For those who've forgotten what a groovy, frayed vestige the 75-year-old mutiplex had become, the theater's website still has plenty of old photos. Now it's shiny and warm -- retro, but classy rather than kitschy. And it has at present a long, wood-lined bar with another forthcoming by spring -- the long-planned patio perched on the marquee that was torn out and replaced during the closure.

The four auditoriums remain, though two are significantly smaller, as you can see from the photos above. One has 16 leather seats; the other, 12. Right now, they're being use mostly for rentals, but they'll be used as overflow theaters when screenings in the other larger theaters sell out. The other two theaters -- which are presently screening Tron: Legacy 3D and Little Fockers -- have been significantly upgraded. The biggest, which is the only 3D-capable auditorium at the moment, has 184 leather seats; the smaller, 96. And, as befitting so much spent on so few screens, it's all top-o-the-line tech.

"Fingers crossed," says Beam, Top Chef Tre Wilcox's long-ago-announced Marquee Grill will open March 11 -- that was the date set just today, matter of fact. At which point the patio bar will also open. And once the restaurant's open, Beam says, they'll cater gatherings in the small theaters. "And the concessions will change then too: They'll be making the pastries and cupcakes and desserts in-house," says Beam, "so it's super-fresh." (You'll be able to access the eatery from inside or outside the theater.)

Beam says the theater hasn't been jam-packed since its opening December 18; after all, he says, that was a "soft opening," and only this week has the place taken on the look of a finished product. But slowly, surely the moviegoers have returned -- especially the long-timers who've been anxously awaiting the Village Theater's reopening.

"This isn't our movie theater," says Beam ."This theater belongs to the people who live around here, who've always made this their movie theater. There are 60-, 70-year-old people who've been coming here since they were kids.

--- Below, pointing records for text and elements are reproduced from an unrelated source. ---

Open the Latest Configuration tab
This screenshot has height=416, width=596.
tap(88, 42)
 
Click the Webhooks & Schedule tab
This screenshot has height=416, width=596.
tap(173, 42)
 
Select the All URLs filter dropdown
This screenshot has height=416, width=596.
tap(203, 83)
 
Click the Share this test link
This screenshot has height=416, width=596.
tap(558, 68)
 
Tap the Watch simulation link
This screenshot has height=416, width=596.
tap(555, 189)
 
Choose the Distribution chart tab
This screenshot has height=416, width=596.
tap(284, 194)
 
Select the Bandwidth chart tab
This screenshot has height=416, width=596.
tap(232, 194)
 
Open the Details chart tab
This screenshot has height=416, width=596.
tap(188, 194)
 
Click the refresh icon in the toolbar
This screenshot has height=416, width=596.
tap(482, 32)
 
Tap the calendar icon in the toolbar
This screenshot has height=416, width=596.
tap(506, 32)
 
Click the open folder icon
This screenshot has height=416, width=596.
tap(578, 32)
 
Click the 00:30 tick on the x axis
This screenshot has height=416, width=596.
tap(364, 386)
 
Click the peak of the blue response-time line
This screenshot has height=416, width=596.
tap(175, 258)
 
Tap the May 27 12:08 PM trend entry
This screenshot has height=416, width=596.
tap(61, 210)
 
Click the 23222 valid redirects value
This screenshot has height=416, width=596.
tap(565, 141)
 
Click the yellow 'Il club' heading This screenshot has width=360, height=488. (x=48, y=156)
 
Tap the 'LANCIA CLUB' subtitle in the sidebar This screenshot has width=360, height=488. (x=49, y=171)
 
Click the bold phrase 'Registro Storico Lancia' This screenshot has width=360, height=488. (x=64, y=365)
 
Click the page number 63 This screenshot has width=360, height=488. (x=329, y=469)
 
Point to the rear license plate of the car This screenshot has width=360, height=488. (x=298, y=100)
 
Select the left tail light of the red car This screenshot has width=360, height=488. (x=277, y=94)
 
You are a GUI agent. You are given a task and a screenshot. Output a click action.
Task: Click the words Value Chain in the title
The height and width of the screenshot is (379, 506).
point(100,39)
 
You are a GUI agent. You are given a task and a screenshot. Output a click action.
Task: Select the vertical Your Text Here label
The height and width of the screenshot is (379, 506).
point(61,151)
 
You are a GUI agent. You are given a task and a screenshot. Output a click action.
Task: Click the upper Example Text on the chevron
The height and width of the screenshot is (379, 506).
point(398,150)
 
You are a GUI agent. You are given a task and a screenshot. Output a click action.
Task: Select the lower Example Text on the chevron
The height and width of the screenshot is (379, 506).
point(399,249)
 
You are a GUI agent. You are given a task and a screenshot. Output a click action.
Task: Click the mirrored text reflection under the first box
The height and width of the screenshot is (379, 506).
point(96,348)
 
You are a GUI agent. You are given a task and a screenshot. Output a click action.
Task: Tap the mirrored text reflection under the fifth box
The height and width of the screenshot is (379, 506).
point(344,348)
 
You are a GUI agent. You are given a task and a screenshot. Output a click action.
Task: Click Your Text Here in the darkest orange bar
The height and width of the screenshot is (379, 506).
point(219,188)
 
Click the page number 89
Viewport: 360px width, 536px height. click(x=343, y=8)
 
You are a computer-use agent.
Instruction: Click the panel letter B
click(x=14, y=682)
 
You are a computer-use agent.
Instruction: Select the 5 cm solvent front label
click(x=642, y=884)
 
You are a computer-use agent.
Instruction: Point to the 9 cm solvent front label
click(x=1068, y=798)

"We're a first-run theater. We'll do some art-house stuff, but we want the big box-office movies for sure. And we'll be a date-night place, especially once Marquee opens. That's a big draw. Let's be honest; We've invested in the fact there's a not a bar scene in Highland Park Village. We want to change that. And we'll cater to families too. I don't think we'll show a bunch of R-rated movies. We may do it in the smaller theater, but that won't work here."